> **Records from a collection**:
++++++++++
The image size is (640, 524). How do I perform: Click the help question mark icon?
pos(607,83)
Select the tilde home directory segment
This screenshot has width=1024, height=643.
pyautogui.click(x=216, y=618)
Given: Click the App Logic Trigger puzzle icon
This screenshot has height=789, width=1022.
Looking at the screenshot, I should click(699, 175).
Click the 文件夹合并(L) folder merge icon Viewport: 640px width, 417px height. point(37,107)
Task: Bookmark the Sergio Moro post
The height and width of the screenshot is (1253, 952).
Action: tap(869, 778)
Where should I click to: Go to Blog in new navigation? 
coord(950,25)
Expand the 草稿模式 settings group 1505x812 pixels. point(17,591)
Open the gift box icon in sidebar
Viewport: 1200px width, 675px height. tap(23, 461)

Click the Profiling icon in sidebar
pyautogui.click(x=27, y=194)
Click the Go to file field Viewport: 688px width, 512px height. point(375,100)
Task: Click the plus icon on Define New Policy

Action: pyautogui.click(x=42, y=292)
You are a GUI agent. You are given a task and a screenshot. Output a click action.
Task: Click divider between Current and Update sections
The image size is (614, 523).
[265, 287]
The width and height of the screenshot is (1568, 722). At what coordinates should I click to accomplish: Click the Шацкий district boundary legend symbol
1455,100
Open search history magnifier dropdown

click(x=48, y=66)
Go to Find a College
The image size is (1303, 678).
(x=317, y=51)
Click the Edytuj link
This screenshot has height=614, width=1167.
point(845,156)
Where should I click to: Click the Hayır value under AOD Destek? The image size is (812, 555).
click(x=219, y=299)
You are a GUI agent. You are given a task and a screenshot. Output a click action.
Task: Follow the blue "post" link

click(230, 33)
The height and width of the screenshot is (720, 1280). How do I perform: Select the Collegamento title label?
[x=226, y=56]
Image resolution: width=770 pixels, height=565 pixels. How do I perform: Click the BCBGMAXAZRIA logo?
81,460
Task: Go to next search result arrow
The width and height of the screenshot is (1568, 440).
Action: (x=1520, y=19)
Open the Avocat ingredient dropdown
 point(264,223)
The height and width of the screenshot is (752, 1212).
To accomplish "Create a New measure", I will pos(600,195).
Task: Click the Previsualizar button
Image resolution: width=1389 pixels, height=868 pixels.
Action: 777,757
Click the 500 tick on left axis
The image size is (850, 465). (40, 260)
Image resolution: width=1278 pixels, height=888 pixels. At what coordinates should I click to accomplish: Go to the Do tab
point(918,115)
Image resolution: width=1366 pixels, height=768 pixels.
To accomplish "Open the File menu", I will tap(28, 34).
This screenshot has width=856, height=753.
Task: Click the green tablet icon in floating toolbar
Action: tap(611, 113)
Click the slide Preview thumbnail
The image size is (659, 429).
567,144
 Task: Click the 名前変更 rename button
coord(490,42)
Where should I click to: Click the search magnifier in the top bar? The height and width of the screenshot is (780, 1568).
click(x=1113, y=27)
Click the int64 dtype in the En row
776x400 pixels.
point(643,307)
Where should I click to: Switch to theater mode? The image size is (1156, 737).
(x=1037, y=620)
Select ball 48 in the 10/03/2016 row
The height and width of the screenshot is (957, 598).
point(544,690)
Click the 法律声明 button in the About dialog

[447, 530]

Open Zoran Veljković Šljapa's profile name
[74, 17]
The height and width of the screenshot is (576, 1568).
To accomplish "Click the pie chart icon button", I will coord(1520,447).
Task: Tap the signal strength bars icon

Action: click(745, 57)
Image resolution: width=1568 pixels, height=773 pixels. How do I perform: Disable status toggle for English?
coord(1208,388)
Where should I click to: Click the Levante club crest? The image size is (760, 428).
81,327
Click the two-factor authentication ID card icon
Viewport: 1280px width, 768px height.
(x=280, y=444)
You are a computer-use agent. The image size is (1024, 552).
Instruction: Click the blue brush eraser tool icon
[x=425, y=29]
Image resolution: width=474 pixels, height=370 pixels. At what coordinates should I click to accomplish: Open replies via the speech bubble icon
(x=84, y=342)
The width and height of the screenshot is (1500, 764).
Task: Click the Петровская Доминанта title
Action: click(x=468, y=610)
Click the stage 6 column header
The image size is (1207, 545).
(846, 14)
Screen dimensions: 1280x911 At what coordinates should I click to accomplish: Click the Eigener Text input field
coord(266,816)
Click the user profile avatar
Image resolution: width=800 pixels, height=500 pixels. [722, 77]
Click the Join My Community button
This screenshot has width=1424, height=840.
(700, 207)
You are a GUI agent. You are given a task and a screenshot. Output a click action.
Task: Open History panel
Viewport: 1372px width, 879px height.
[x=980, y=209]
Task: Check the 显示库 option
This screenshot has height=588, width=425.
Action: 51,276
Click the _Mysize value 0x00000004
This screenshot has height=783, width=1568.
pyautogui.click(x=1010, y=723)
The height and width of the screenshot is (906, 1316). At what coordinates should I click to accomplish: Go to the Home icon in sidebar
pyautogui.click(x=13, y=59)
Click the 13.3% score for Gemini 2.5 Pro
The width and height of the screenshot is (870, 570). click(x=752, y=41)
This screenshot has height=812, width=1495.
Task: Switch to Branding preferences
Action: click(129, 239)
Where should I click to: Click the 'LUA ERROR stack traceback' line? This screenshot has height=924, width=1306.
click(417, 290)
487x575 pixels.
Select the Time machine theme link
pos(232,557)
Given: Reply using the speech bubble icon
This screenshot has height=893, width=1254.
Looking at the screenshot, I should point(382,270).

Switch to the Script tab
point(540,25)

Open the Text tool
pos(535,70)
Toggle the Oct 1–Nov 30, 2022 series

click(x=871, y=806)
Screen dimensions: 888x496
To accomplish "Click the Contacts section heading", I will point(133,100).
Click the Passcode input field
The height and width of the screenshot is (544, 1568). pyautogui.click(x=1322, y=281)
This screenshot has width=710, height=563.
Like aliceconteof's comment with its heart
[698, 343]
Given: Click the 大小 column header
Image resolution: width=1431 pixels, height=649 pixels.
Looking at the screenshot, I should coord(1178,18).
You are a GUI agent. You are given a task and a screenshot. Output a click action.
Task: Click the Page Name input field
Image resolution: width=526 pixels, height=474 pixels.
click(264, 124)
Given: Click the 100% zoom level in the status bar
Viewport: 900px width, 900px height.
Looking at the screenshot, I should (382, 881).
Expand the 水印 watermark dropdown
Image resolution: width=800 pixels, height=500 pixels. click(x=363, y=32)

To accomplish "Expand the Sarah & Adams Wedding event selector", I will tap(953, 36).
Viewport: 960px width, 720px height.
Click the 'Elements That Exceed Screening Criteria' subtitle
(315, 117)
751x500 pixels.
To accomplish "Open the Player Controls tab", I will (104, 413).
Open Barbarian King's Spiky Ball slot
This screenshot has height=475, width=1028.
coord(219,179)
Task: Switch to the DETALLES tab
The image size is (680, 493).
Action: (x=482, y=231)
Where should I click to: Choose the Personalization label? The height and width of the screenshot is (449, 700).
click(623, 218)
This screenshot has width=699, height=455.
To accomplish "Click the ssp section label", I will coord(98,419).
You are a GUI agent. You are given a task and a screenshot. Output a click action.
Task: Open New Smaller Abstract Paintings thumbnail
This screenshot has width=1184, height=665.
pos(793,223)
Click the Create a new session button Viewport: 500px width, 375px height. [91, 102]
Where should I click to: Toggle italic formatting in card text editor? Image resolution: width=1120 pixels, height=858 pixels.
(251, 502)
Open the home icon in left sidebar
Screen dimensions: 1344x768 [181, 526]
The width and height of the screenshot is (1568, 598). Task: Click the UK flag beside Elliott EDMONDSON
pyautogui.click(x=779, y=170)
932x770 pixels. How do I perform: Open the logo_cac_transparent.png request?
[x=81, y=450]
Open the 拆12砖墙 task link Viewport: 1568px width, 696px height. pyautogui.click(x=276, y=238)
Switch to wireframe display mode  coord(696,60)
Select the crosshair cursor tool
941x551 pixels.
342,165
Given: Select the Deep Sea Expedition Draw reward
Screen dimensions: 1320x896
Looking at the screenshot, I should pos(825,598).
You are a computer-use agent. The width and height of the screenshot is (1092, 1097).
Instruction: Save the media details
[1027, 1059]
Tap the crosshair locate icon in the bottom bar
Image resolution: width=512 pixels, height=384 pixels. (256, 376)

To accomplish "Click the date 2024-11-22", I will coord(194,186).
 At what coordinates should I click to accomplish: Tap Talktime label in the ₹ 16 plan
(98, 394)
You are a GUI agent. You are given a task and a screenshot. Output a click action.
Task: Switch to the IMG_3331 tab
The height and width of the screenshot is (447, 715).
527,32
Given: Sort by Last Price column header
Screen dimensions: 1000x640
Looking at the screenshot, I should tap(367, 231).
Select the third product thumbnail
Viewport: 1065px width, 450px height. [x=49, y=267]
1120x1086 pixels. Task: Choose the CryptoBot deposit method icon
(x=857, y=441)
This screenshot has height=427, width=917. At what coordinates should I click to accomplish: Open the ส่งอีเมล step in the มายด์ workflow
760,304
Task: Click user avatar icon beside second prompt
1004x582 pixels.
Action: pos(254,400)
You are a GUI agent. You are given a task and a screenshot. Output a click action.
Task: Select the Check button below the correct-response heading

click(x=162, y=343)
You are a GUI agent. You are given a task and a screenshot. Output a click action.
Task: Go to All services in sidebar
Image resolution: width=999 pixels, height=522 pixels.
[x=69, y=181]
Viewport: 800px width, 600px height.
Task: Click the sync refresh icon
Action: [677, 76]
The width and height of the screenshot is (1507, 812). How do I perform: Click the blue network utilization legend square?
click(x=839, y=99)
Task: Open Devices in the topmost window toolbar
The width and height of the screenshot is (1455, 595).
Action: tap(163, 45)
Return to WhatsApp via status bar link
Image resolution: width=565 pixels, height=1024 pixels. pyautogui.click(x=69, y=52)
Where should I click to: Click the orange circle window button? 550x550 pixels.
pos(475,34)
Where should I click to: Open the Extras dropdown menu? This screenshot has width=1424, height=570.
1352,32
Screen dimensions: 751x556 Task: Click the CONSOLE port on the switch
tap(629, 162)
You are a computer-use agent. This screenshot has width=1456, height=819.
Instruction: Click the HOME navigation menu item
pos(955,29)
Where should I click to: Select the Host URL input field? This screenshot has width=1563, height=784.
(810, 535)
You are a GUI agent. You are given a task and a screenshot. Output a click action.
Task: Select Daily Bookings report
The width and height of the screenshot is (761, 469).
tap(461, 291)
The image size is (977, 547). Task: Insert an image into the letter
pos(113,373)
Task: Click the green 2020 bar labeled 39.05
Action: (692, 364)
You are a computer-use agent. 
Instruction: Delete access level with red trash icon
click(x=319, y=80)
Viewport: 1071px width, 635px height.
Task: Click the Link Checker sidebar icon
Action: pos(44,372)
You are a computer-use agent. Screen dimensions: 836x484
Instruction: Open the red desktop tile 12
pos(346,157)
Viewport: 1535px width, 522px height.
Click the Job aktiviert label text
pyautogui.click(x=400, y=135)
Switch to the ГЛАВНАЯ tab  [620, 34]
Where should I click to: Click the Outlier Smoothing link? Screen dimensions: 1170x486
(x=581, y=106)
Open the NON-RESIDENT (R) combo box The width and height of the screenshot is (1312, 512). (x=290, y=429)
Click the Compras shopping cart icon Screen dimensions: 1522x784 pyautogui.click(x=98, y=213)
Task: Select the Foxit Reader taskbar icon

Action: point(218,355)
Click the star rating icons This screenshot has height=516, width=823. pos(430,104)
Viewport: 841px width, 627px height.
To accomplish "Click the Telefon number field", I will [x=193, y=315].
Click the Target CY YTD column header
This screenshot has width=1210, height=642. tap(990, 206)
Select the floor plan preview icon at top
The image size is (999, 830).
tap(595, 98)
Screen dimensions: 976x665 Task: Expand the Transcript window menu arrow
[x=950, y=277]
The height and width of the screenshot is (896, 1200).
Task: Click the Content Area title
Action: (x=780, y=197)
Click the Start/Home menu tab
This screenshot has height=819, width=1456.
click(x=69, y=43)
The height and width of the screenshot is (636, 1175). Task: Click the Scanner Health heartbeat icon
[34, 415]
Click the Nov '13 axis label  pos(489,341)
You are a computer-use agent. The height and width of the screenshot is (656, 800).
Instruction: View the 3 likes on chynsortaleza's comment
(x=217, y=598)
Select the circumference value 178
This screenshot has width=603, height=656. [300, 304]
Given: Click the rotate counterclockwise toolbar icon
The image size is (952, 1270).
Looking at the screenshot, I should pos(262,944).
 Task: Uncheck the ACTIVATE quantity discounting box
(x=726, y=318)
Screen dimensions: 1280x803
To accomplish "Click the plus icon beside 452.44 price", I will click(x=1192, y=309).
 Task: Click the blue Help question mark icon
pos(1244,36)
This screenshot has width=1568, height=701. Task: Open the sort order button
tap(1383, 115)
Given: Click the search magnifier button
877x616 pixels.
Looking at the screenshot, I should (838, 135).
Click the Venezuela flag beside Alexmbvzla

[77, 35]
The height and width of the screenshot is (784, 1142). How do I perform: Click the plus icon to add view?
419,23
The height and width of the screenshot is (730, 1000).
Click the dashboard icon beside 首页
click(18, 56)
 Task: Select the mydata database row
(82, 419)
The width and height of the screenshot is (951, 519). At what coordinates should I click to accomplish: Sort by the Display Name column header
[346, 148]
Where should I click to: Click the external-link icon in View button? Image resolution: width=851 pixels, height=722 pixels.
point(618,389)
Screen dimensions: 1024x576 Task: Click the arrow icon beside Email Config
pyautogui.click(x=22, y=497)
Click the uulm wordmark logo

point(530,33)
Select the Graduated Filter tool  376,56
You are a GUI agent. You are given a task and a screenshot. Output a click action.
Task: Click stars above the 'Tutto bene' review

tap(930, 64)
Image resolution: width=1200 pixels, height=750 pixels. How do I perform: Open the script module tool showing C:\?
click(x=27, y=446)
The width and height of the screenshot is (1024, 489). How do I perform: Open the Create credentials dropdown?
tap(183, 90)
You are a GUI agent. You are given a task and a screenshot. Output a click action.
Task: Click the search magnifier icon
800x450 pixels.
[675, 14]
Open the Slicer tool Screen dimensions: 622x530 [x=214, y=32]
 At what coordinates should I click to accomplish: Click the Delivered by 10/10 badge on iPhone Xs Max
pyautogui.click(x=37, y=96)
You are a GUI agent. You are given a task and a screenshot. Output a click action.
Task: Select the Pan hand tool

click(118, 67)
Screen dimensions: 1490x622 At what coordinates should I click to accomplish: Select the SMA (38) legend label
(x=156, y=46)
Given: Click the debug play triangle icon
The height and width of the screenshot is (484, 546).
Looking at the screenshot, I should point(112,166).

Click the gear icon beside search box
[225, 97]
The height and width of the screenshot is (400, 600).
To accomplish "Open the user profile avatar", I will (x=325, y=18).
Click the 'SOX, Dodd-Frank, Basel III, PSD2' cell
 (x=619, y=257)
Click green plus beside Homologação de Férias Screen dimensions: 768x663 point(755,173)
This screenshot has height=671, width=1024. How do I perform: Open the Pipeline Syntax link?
++++++++++
> **Prompt**:
Your task is to reproduce exactly the lines that begin with the one containing "Click green plus" and continue to the end of the data, both ends included.

> **Solution**:
Click green plus beside Homologação de Férias Screen dimensions: 768x663 point(755,173)
This screenshot has height=671, width=1024. How do I perform: Open the Pipeline Syntax link?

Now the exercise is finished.